La fédération Kasaï 3 de l’UDPS a balayé d’un revers de main les accusations portées contre Crispin Mukendi. Dans sa ligne de mire : Donat Muamba, ancien président de la fédération, accusé de manipulations et de règlements de comptes.
Un coup de théâtre politique secoue le Kasaï. En cause, une charge virulente de Donat Muamba contre la gestion du gouverneur Crispin Mukendi, qualifiée de « calamiteuse ». Mais pour Jacques Bakajika, président fédéral de l’UDPS Kasaï 3 et loyaliste du secrétaire général Augustin Kabuya, ces attaques relèvent du règlement de comptes et d’une tentative désespérée de brouiller les cartes.
Donat Muamba, déchu depuis 2023 pour « inefficacité et corruption », ne représenterait plus l’UDPS, selon Jacques Bakajika.
« Comment un homme qui s’est rapproché d’un autre parti politique peut-il prétendre parler au nom du parti ? », s’interroge-t-il.

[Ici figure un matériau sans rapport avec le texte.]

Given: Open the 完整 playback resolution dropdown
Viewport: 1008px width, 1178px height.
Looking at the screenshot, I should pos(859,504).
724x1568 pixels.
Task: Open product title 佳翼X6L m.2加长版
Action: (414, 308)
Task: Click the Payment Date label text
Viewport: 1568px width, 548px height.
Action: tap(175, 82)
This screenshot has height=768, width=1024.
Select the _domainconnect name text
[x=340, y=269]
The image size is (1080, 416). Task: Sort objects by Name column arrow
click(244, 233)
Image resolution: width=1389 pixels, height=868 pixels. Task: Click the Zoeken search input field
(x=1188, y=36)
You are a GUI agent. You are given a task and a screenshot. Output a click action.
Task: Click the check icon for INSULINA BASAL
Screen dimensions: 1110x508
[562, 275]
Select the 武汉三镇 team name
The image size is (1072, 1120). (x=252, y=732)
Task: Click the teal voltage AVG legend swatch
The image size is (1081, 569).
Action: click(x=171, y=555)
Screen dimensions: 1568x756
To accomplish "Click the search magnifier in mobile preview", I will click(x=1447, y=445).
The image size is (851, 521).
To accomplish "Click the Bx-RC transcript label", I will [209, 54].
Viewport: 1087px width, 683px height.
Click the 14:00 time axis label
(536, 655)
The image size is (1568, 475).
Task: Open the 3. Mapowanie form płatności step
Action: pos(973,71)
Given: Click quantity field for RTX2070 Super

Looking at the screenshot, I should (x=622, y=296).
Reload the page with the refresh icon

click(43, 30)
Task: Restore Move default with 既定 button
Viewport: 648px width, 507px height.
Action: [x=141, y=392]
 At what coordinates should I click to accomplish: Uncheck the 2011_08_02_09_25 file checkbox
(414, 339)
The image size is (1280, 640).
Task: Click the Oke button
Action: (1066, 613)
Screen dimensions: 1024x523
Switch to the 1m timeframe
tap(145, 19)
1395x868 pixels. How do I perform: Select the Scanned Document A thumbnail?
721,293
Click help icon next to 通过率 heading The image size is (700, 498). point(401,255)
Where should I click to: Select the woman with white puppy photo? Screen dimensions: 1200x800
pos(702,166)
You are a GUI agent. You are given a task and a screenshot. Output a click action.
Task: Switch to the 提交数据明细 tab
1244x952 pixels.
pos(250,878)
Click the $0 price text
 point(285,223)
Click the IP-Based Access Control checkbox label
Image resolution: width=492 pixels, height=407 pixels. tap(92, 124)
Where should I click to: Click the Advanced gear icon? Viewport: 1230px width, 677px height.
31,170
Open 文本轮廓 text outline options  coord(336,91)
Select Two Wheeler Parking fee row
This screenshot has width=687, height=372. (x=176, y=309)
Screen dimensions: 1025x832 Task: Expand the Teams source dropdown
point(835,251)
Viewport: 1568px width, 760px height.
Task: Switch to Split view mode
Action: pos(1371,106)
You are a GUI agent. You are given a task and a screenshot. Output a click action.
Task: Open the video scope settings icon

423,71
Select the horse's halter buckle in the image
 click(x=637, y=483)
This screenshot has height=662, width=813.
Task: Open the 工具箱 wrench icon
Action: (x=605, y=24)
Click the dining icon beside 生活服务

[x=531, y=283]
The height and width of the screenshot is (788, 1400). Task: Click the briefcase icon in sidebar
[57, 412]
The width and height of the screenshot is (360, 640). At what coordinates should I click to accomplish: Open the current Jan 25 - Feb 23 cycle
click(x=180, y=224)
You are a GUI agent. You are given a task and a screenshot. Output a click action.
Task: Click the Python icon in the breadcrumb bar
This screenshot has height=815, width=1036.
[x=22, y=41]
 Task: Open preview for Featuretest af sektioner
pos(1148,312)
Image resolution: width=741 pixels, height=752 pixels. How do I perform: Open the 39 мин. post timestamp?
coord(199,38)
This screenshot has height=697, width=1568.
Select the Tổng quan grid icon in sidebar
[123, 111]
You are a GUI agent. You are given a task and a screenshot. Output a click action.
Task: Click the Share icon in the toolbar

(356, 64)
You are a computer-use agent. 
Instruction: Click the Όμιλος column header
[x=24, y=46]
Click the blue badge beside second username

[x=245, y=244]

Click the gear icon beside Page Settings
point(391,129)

L’ancien président fédéral, poussé vers la sortie par sa base, s’accrocherait à un semblant d’influence pour régler ses comptes avec l’actuelle administration provinciale.

L’argument massue avancé par Bakajika : le soutien du président Félix Tshisekedi à Crispin Mukendi. Lors de son passage à Tshikapa, le chef de l’État aurait personnellement adoubé le gouverneur en louant sa « crédibilité, sa sagesse et ses compétences ». Une caution présidentielle que l’UDPS met en avant pour contrer toute tentative de déstabilisation.
Dans cette guerre de positions, l’UDPS appelle ses militants à la vigilance.
« Le gouverneur Mukendi fait face à des frustrés de tout bord », prévient Bakajika, en exhortant la base à se ranger derrière le chef de l’État et à ne pas céder aux « manipulations ». Allusion à peine voilée aux tensions internes et aux jeux d’influence qui minent le parti au Kasaï.
Dans cette bataille où se mêlent fidélités politiques, rivalités personnelles et enjeux provinciaux, l’UDPS entend garder la main. Une certitude : la guerre des clans est loin d’être terminée.